Kellen trabalha há quase oito anos no processo que levou à criação de uma estratégia de diversidade dentro da empresa. Segundo a executiva, sua chegada aconteceu em um momento de inquietação interna, quando a Globo passou a repensar o conteúdo a partir da brasilidade e da representação.
Para a diretora, a atual novela das seis da Globo é a colheita daquilo que vinha sendo semeado internamente e promove uma mudança no imaginário coletivo. “A gente decidiu criar essa memória sobre África a partir de várias referências, de vários países. A gente generaliza e fala África, mas retratamos um continente muito rico”, explica.

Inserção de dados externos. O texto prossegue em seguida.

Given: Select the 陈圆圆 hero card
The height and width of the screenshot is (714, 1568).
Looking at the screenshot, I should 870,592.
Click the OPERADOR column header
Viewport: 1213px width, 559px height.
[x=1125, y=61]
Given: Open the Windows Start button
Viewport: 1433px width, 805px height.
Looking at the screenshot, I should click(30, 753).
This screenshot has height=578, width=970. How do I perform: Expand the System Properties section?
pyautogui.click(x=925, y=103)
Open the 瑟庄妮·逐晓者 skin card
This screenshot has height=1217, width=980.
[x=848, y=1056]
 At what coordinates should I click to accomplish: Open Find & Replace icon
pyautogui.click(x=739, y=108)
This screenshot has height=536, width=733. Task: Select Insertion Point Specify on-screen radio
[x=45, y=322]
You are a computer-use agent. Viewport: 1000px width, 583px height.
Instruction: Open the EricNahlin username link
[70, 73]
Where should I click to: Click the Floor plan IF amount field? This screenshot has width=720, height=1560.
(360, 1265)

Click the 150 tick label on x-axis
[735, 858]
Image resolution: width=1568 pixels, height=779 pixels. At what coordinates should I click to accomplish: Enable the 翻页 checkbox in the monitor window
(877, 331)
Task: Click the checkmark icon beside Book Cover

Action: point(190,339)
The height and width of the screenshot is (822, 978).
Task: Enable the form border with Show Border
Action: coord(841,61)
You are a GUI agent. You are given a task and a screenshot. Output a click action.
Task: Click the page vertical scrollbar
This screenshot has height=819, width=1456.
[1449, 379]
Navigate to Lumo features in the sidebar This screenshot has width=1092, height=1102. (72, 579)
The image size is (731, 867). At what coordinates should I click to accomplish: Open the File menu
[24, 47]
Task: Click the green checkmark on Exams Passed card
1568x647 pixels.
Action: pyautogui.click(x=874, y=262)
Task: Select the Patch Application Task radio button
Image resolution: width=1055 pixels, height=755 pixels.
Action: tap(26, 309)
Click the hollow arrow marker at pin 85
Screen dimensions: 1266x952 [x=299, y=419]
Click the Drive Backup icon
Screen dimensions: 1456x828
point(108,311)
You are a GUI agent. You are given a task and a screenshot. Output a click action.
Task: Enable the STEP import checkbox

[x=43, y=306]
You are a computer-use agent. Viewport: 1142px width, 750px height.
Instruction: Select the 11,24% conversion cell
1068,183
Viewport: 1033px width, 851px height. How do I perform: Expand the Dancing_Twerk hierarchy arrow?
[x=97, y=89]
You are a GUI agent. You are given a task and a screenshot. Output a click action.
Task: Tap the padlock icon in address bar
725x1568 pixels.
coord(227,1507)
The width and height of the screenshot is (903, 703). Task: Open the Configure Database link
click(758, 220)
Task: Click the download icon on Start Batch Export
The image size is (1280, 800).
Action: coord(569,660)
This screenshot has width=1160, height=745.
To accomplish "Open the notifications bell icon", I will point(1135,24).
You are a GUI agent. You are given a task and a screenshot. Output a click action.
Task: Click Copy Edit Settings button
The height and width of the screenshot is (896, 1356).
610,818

Kellen evidencia também o esforço da produção em fugir de abordagens reducionistas, historicamente limitadas ao período da escravização para apresentar uma África diversa, rica e contemporânea. “A Nobreza do Amor é um sonho profissional meu… É um sonho de todos nós”, orgulha-se.
A escolha do horário também é estratégica. Ela conta que o espaço da novela das seis é essencial para ampliar o alcance do novo olhar que está sendo proposto. Em geral, é o momento em que pais e filhos se reencontram após um dia inteiro.
Por isso, o folhetim de época representa não apenas um produto de entretenimento, mas uma resposta a uma demanda histórica da sociedade por representações mais justas.
Na prática, sua área atua diretamente na construção dessas narrativas. “A gente trabalha lendo os roteiros para apoiar a construção criativa dessas histórias sem estereótipos, com brasilidade”, explica. O objetivo é estimular debates que ajudem a projetar um futuro mais equânime.
Eu gosto muito do título do meu cargo porque eu acredito que a inovação é o que vai levar a gente a ser cada vez mais competitiva, sem perder de vista o brasileiro, os nossos valores e a nossa cultura, que é a maior joia que a gente tem para trabalhar no audiovisual.
Leia também → Resumo dos próximos capítulos de A Nobreza do Amor.
A Nobreza do Amor tem como protagonistas a princesa africana Alika, interpretada por Duda Santos, e o trabalhador brasileiro Tonho, vivido por Ronald Sotto. A trama conta com a direção artística de Gustavo Fernandez
e é ambientada na década de 1920.
A história escrita por Duca Rachid, Júlio Fischer e Elisio Lopes Jr se desenvolve em dois universos fictícios: o reino de Batanga, na costa ocidental da África, e a cidade de Barro Preto, localizada no Rio Grande do Norte.